Scomparso a soli 45 anni nel 1963, Yuzo Kawashima è stato un regista che con i suoi lavori, specialmente quelli girati negli anni cinquanta, ha rappresentato, e rappresenta ancora oggi, l’anello di congiunzione fra il cinema giapponese post bellico classico e quello dei nuovi autori come Shohei Imamura, Nagisa Oshima, Kiju Yoshida o Masahiro Shinoda, che si sarebbero affacciati ed imposti dagli anni sessanta in poi. Ancora poco conosciuto al di fuori dell’arcipelago, Kawashima, specialmente nell’ultima parte della sua carriera, ha realizzato lavori che sono altamente considerati in patria: A Sun-Tribe Myth from the Bakumatsu Era del 1957 figura ad esempio al quarto posto nella classifica dei migliori film giapponesi di sempre, stilata dalla rivista «Kinema Junpo» nel 2009, dove è presente fra i primi venti anche il suo Suzaki Paradise del 1956.

Da un paio di settimane a questa parte, la piattaforma streaming Mubi ha cominciato una mini retrospettiva dedicata proprio a Kawashima ed alla sua ultima produzione, lungometraggi che raccontano le trasformazioni del Giappone e della società nipponica durante il primo decennio post bellico.

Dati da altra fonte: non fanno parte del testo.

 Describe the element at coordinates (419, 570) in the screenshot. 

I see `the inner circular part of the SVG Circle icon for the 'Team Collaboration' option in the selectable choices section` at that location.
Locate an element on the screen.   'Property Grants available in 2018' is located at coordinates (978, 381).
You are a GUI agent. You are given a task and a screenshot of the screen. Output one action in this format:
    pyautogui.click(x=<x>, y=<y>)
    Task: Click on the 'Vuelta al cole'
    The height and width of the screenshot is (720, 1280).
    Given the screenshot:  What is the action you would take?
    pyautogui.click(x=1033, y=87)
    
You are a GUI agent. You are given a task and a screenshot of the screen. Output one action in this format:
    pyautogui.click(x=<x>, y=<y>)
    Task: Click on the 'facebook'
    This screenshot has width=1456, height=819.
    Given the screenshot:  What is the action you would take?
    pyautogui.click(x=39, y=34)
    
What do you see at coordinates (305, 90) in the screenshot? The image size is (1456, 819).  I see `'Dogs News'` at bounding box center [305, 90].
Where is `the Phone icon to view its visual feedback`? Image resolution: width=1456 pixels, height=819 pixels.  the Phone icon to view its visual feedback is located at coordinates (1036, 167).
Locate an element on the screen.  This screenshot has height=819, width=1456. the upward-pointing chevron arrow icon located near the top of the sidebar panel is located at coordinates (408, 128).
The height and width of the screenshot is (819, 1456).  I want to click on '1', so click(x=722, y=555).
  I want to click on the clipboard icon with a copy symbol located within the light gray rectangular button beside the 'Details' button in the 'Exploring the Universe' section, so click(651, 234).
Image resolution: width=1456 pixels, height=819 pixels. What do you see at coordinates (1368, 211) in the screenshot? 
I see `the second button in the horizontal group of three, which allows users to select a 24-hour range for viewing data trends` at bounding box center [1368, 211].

Lo sguardo e la produzione di Kawashima è varia, si va da lavori abbastanza leggeri quali Tales of Ginza del 1955, dove un uso autoironico ed inventivo della voce narrante accompagna le vicende amorose nel quartiere di Ginza, ad un film come il già citato Suzaki Paradise, dove lo sguardo è rivolto agli strati sociali meno adagiati della società giapponese degli anni cinquanta. Una giovane coppia senza lavoro si ritrova nel quartiere a luci rosse di Suzaki a Tokyo, dove viene aiutata da una donna che gestisce un piccolo bar. La rivalità e la gelosia per uscire da questo mondo soffocante è raccontata da Kawashima e dai suoi protagonisti senza falsi moralismi e dalla parte delle donne, in un film, in questo senso, accostabile a La strada della vergogna di Kenji Mizoguchi, realizzato nello stesso anno.

Anche quando i suoi film non sono direttamente ambientati in locali notturni o nei quartieri del piacere, i protagonisti dei lavori di Kawashima proiettano una forte carica erotica, negli sguardi, nei gesti e anche solo nell’inflessione della voce. Questo sottile erotismo sembra essere il solo modo per far breccia fra le diverse classi sociali a cui i protagonisti appartengono. Questo è uno dei temi principali anche in Till We Meet Again del 1955, melodramma e complesso triangolo amoroso tratto da un libro di Yasushi Inoue, dove brilla una meravigliosa Michiyo Aratama nel ruolo di Kyoko, attrice e stella presente in molti altri film del regista.

Le differenze sociali e di classe fra due famiglie emergono prepotentemente in The Balloon, dove l’attrazione fra una prostituta ed un ragazzo di buona famiglia finisce per distruggere la famiglia stessa e mettere in crisi il padre che alla fine sceglie di buttare tutto e di rifiutare una vita che esalta solo i valori di facciata. È interessante notare come molte di queste preoccupazioni sociali siano state sviluppate e portate alle loro estreme conseguenze nei decenni successivi specialmente nel cinema di Shohei Imamura che di Kawashima fu aiuto regista, amico e discepolo, tanto che a lui dedicò un breve documentario negli anni settanta.

La figura di Kawashima non rappresenta quindi solo un cinema da riscoprire, ed è sempre più raro trovare qualcosa di poco conosciuto in un’epoca in cui tutto sembra essere già scoperto, ma è anche un ulteriore esempio di come gli anni cinquanta giapponesi, al di là dei grandi maestri come Kurosawa, Ozu e Mizoguchi, siano cinematograficamente ancora tutti da esplorare.